WORK REQUIRED:
Lift out all lines below that contain "agent".

(Dataset entries)
Content starts
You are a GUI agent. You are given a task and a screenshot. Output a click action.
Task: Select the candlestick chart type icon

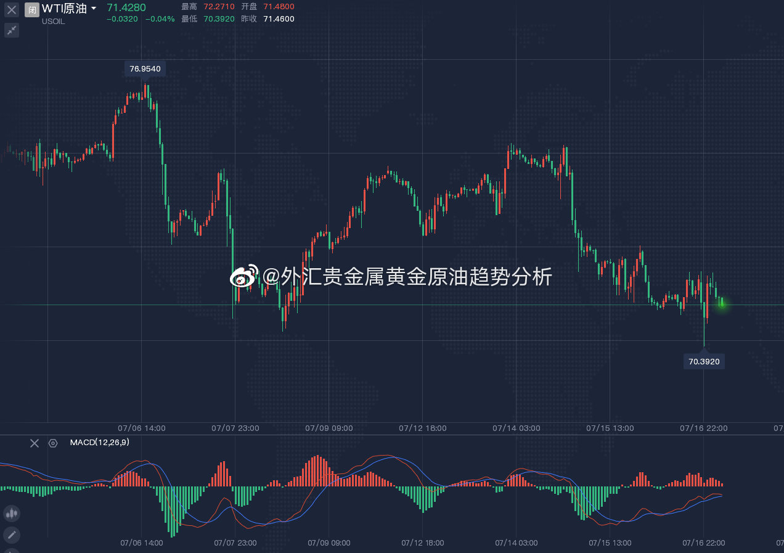coord(11,513)
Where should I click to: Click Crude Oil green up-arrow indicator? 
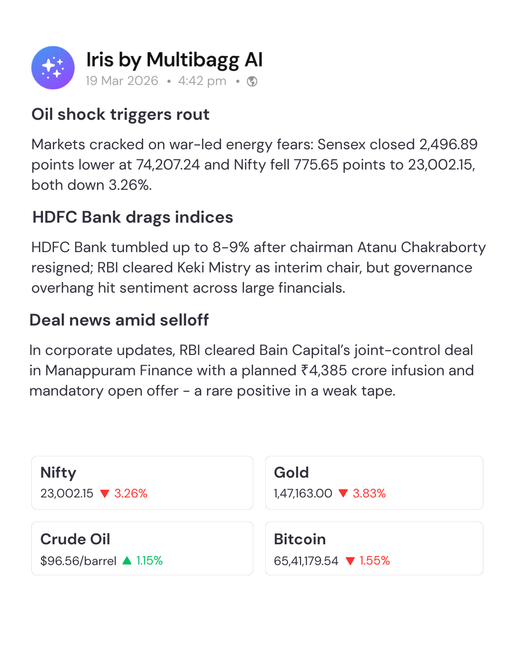(127, 560)

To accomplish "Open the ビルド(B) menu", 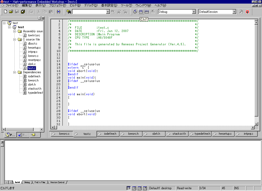I will pos(75,5).
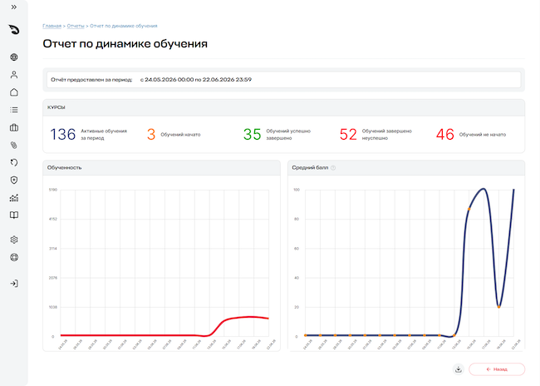Open the user profile icon in sidebar
The image size is (540, 386).
14,75
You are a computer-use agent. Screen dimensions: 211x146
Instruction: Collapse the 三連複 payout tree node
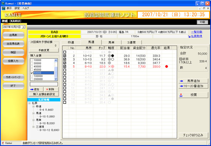point(33,127)
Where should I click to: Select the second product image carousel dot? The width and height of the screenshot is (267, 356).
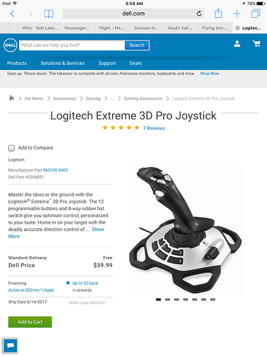tap(167, 300)
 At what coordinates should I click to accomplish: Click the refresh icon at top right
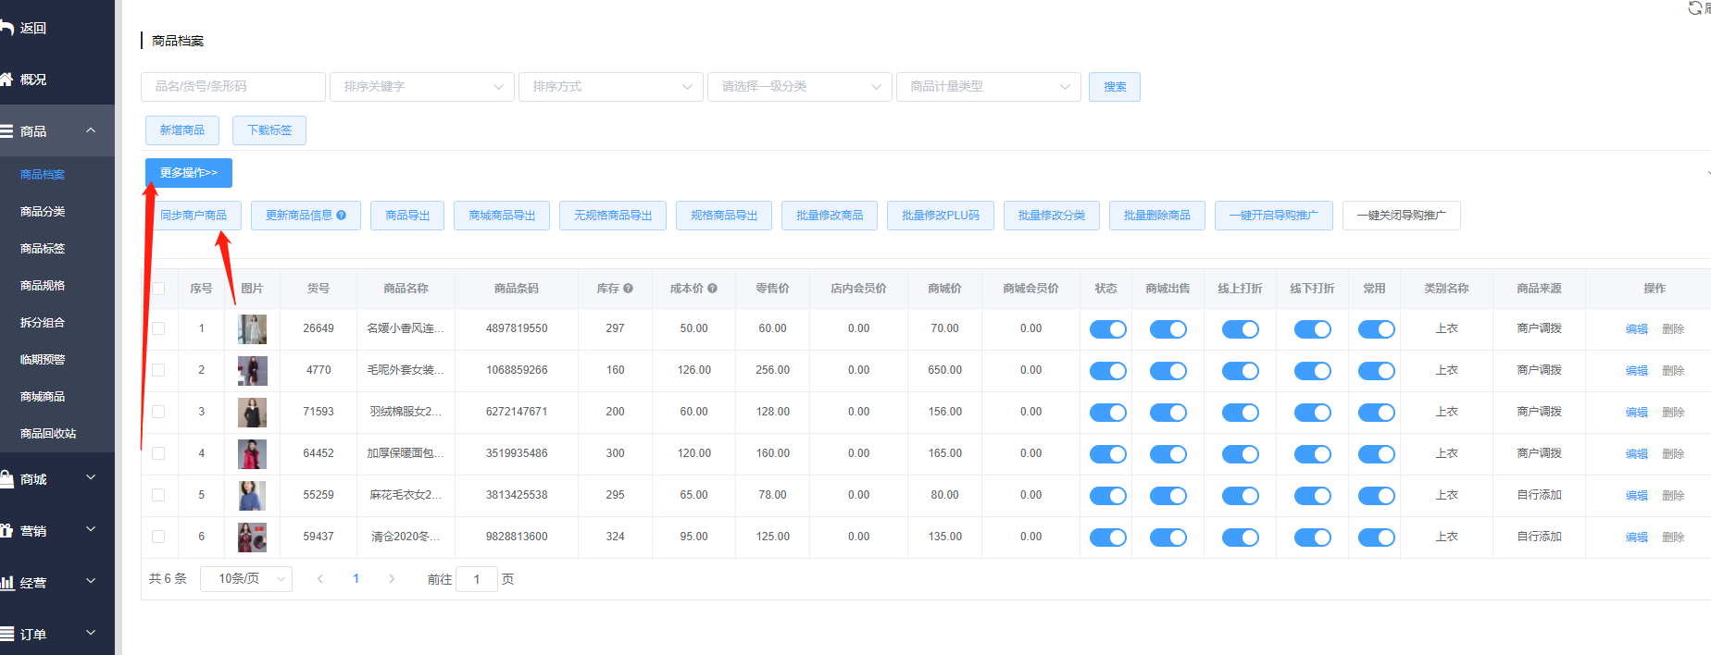1695,8
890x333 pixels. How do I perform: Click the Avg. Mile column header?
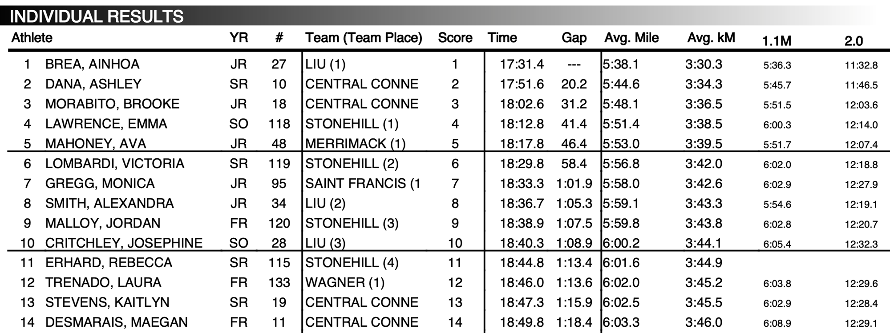tap(631, 38)
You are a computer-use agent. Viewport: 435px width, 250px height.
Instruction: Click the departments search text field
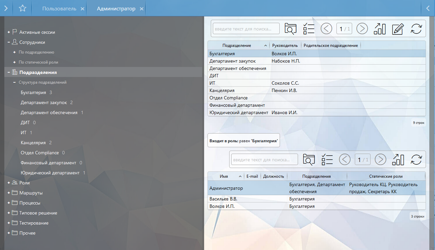pos(246,29)
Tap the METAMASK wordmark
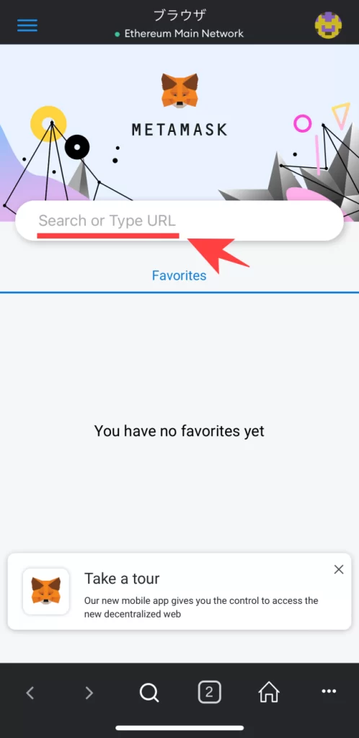Screen dimensions: 359x738 (x=180, y=130)
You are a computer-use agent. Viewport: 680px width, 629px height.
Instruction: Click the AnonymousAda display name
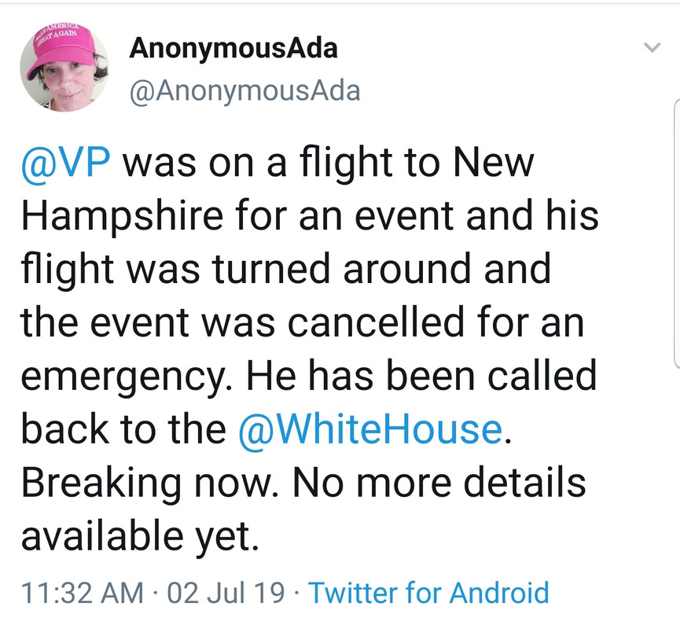(233, 49)
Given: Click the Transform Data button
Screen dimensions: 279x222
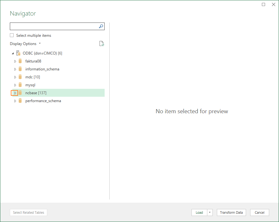Looking at the screenshot, I should click(x=231, y=212).
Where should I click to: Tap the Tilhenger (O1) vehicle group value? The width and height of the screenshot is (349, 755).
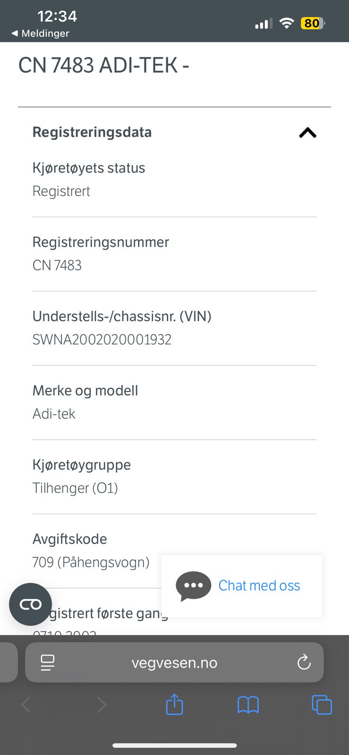(75, 488)
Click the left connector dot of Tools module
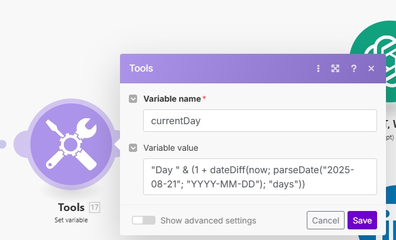The image size is (396, 240). coord(3,144)
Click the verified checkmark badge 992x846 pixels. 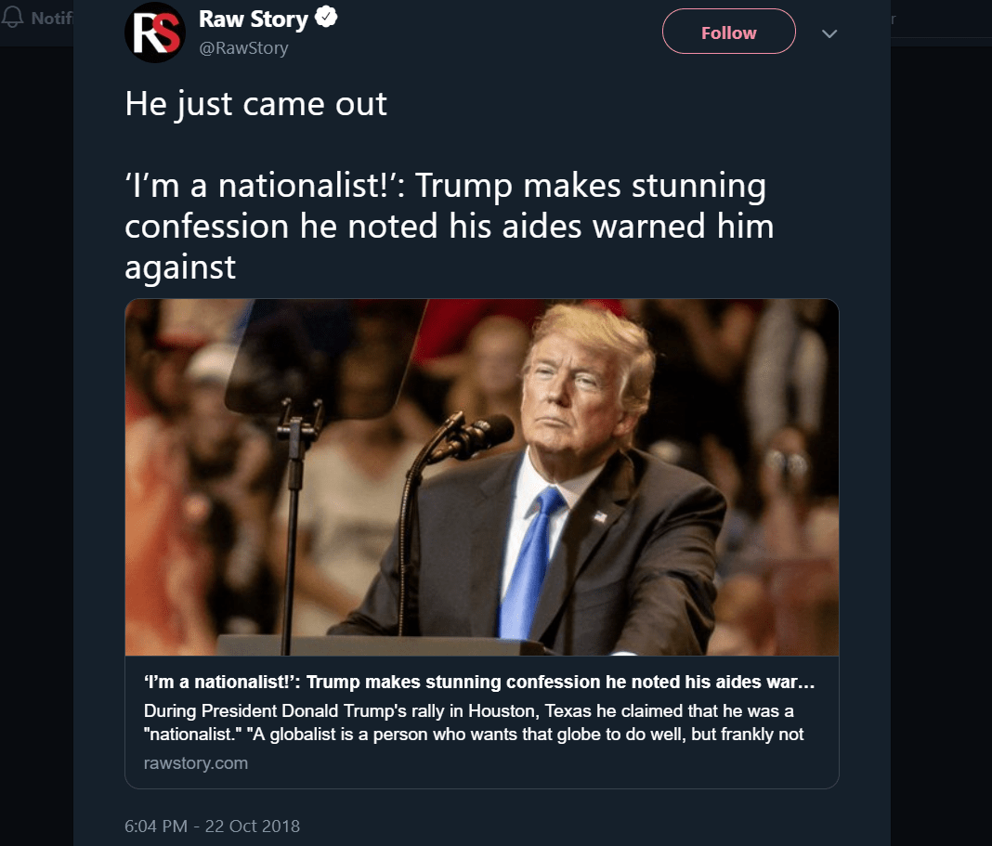tap(325, 19)
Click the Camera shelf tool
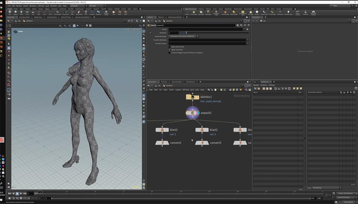 [187, 12]
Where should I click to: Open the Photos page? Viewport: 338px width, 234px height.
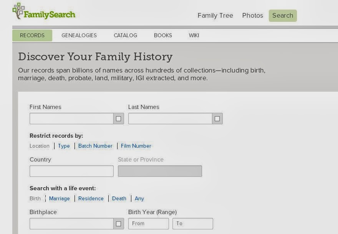click(252, 16)
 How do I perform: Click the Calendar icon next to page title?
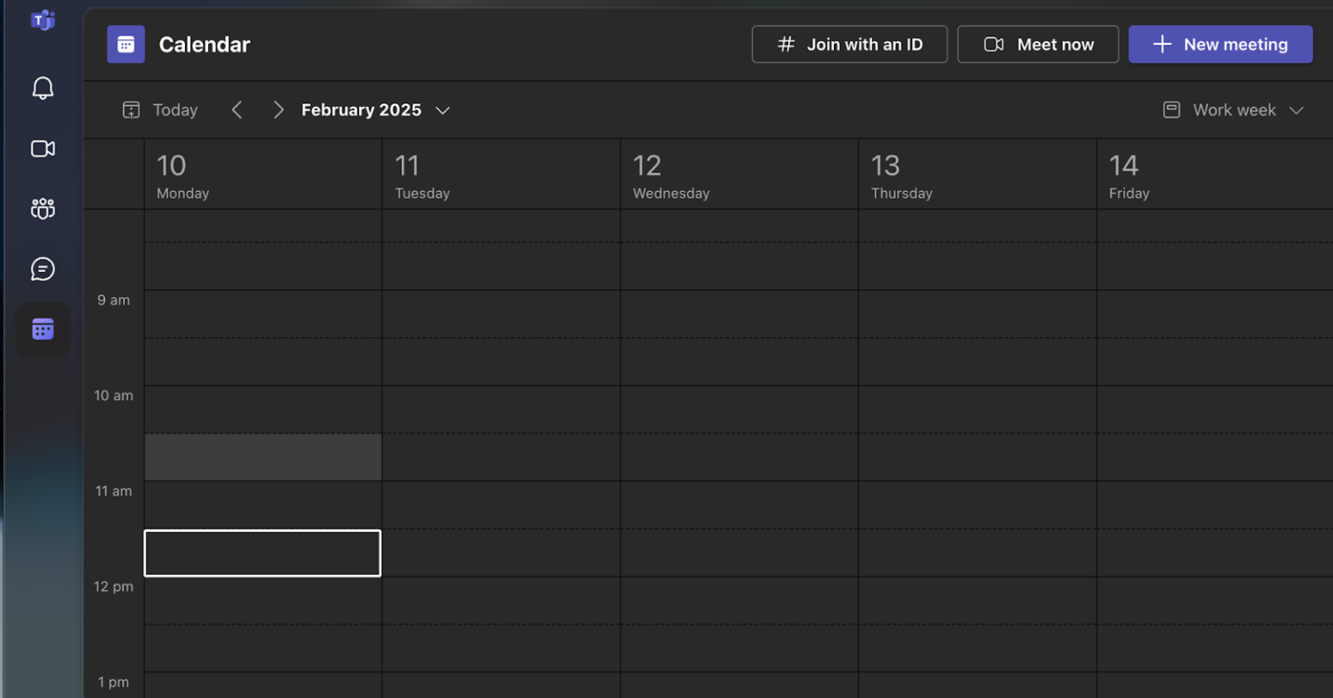pos(126,43)

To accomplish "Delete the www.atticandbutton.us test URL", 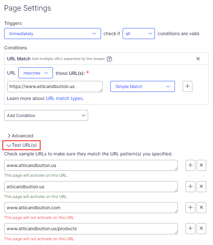I will click(201, 165).
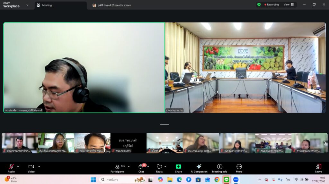Leave the meeting
The width and height of the screenshot is (329, 184).
pyautogui.click(x=318, y=168)
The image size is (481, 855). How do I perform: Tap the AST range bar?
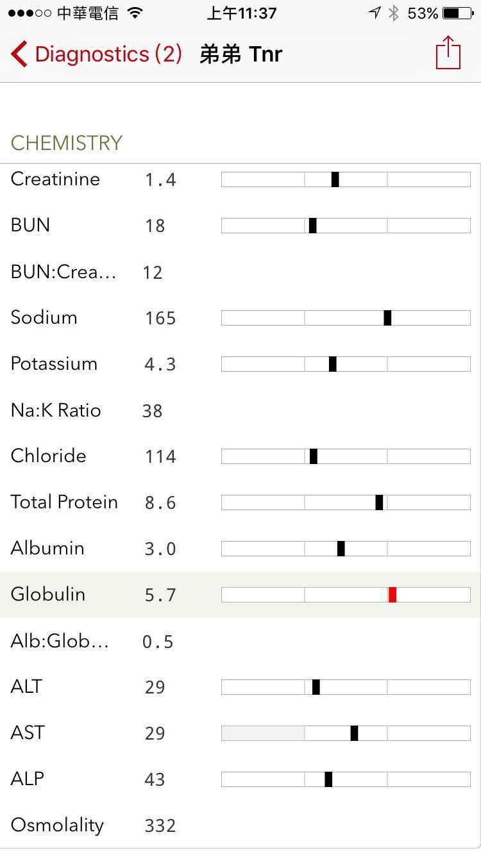[x=346, y=733]
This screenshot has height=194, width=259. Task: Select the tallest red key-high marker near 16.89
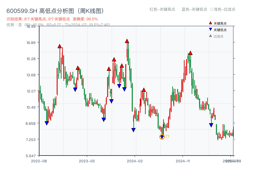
Content ends
WRITTEN RESPONSE:
You are a GUI agent. You are given a task and a screenshot. Output a click action.
You are a computer-use agent. Screen dimensions: 211x146
You are a computer-use agent. Viewport: 435px width, 250px height.
You are a computer-use agent. Viewport: 680px width, 629px height.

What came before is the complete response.